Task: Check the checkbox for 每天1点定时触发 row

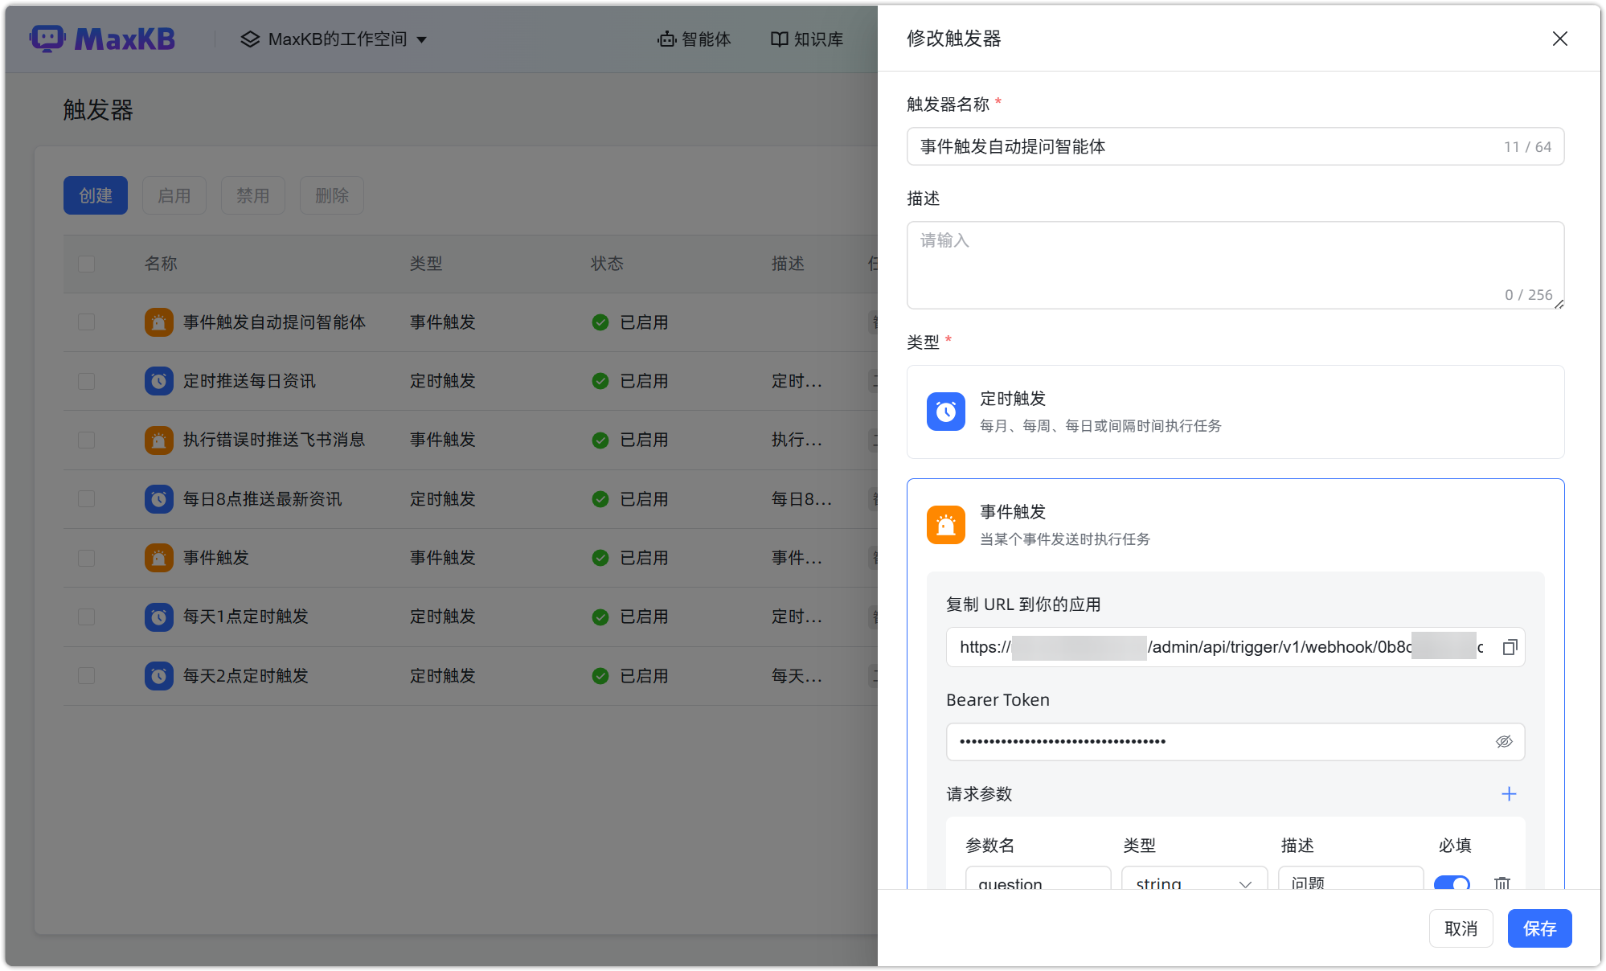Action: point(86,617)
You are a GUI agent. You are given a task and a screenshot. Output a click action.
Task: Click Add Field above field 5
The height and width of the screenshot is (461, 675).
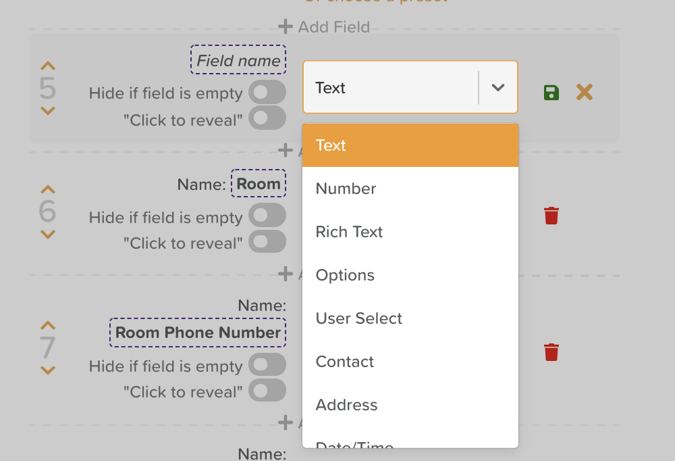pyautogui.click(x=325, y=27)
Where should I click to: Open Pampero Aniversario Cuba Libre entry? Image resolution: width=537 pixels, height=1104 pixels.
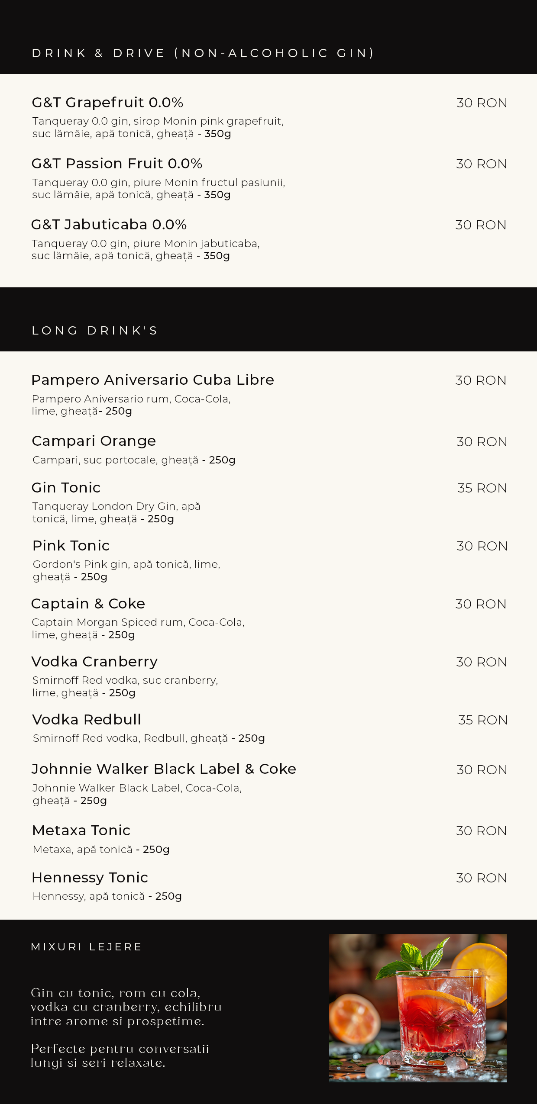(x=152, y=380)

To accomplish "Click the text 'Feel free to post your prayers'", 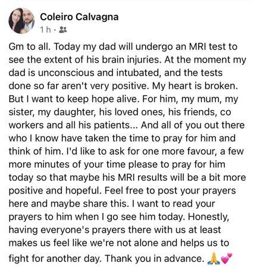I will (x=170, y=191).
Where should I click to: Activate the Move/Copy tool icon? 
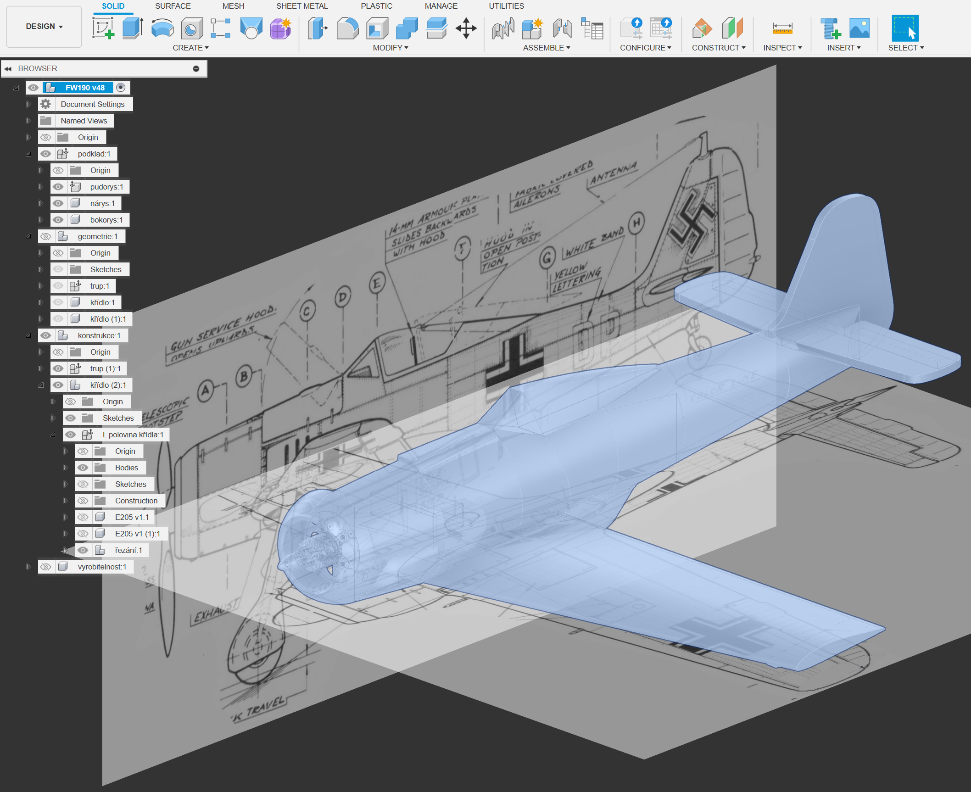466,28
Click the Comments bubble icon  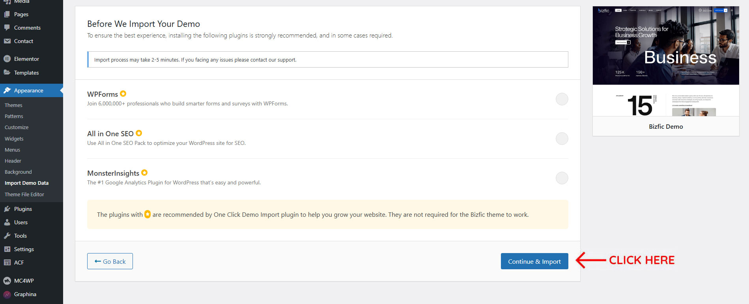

━━━━━━━━━━━━━━━━━━━━

* **What you will do**:
Repeat the material between the lines holding "You are a GUI" and "pyautogui.click(x=325, y=27)", inclusive, leaving out the pictures.

* **Task solution**:
You are a GUI agent. You are given a task and a screenshot. Output a click action.
Task: Click Add Field above field 5
The height and width of the screenshot is (461, 675).
pyautogui.click(x=325, y=27)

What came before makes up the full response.